As is common in many Filipino homes, my clients needed a space near the door to store their shoes and slippers. We bought these inexpensive shoe cabinets from Dimensione and “upgraded” them with metal cup handles—also inexpensive buys from Wilcon Home Essentials.
A colorful Scandinavian living room
In place of the huge, leather three-seater couch, we ordered a light gray sectional sofa. The great thing about this sofa is that apart from providing enough seats for guests, it also serves as a sofa bed (with its pullout trundle) and additional storage. My client stores linen and pillow cases under the lounge seat.
The wooden nesting center table from Urban Concepts is a hit with the kids, who often use it to eat on, write on, play on, sit on, lie on!
To add color to the neutral space, I asked my client to have colored photos printed (instead of the dark, B&W photos they used to have up on the walls). The white frames keep the look clean and uniform.
Since my clients also liked different colors (their combined color preferences included pink, purple, green, and orange), I decided to have them all there. You would think these colors would clash with each other; but because they’re all in muted, pastel tones, they all go well together in a complex complementary scheme.
The throw pillows from SM, framed photos, and even the book and flowers on the coffee table all bring out the colorful tones, but don’t overwhelm, thanks to the grayish white walls, light gray rug, and warm light wood in the background.
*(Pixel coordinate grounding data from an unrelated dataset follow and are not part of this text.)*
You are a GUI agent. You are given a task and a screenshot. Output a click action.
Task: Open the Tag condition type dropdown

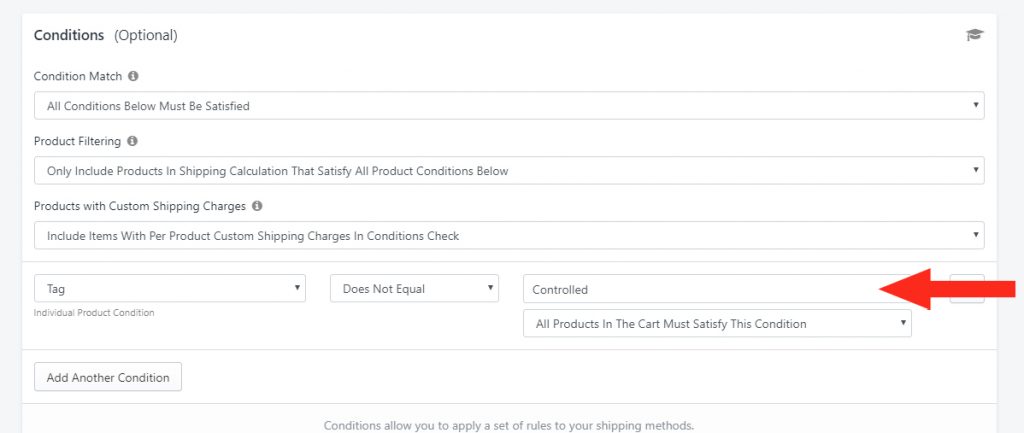[x=170, y=288]
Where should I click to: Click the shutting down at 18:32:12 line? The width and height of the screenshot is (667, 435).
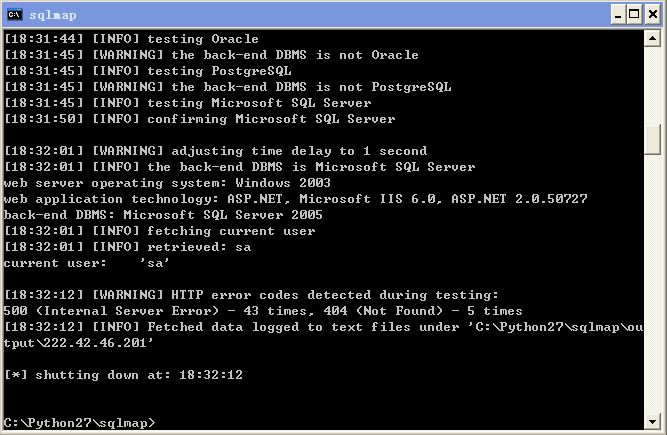coord(123,375)
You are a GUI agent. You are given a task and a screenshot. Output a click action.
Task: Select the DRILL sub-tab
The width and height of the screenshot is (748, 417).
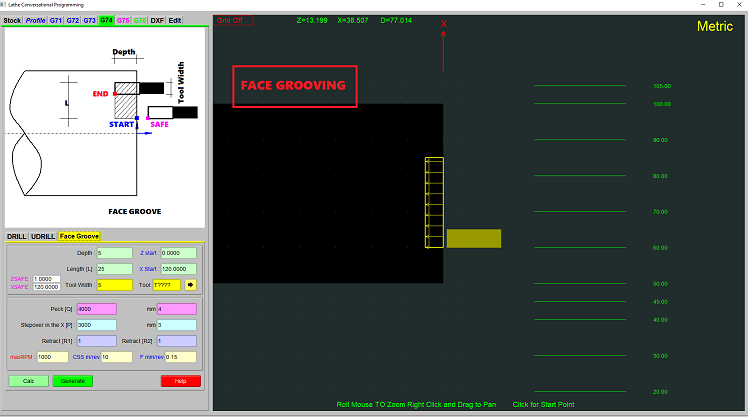coord(17,236)
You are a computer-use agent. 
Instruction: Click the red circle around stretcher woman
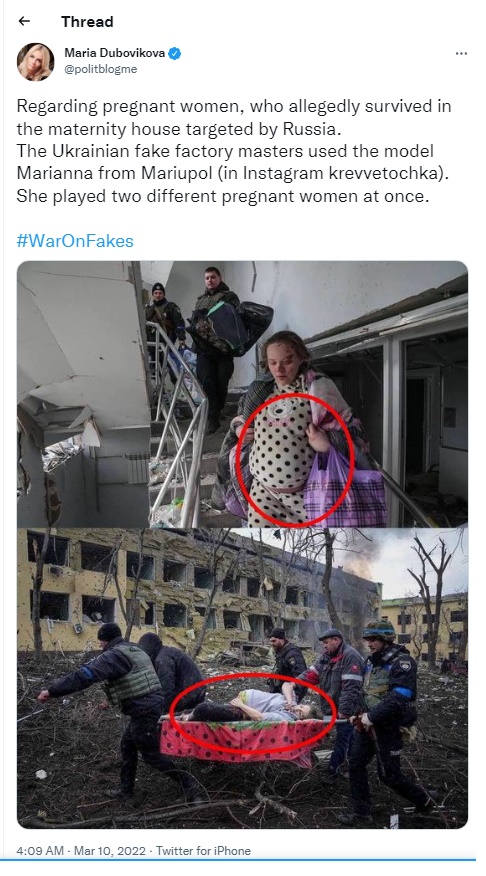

We went with creamy curtains with sheer panels, since we didn’t need blackout curtains and wanted more natural light to flow into the space.
Find the hidden Gustave!
The media cabinet I designed for them houses a lot of things, including a foldable bench press, cleaning equipment, books, and toys.
The aquarium on the right side has its own light and plug access.
The wide space in front of the TV is actually valuable play space for the kids. On a regular day, they have a small kiddie table set in front where the two girls can set out tea cups and pots, eat snacks, or watch TV.
The Clean and Streamlined Bathrooms
White cabinet doors surrounded by natural wooden sides is a typical Scandinavian feature. Mirrored cabinets above the sink hide the mess of toiletries of other bathroom implements.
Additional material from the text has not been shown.